Le 15 mai 2025 s’est tenue la 3ème édition du Forum « Climat et territoires » sur la thématique de l’agriculture bretonne face au changement climatique, à Saint-Brieuc, en partenariat avec l’Université Rennes 2 et Saint-Brieuc Armor Agglomération. L’agriculture est fortement ancrée dans l’histoire de la Bretagne ainsi que sur son territoire mais force est de constater que celle-ci est gravement impactée par le changement climatique. Ces enjeux environnementaux menacent le système alimentaire tel que nous le connaissons aujourd’hui, et appellent à la nécessité d’une transition agricole et alimentaire intégrant une stratégie d’adaptation et d’atténuation au changement climatique. Avec la participation de 300 personnes, tous horizons confondus, le forum a atteint son objectif : informer et favoriser le dialogue entre acteurs du territoire.

Données brutes:

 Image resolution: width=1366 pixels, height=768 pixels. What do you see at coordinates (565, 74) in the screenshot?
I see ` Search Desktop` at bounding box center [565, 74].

Série de tâches:
**a)** D'après le texte sur le forum consacré à l'agriculture bretonne, combien de personnes ont pris part à cet événement ?
**b)** Poursuivez le texte sur le forum consacré à l'agriculture bretonne face au changement climatique, à la suite de sa dernière phrase.
La liste ci-dessus constitue un matériau distinct du texte présenté.

Réponses rédigées:
**a)** Le forum a réuni 300 personnes, tous horizons confondus.

**b)**
Une journée de rencontres et d’échanges entre acteurs du territoire
La journée a commencé par un discours introductif de Michaël Quernez, Vice-président Climat et mobilité de la Région Bretagne, suivi de Pascal Prido, Vice-président Agriculture et transition alimentaire de Saint-Brieuc Armor Agglomération, et enfin, Yohann Rech, Vice-président Transition socio-environnementale et aménagement des campus de l’Université Rennes 2. S’en est suivie une présentation du 3ème Bulletin annuel consacré à l’agriculture bretonne face au changement climatique, par le co-président du HCBC, Vincent Dubreuil, et Sabine Roussel, membre du HCBC.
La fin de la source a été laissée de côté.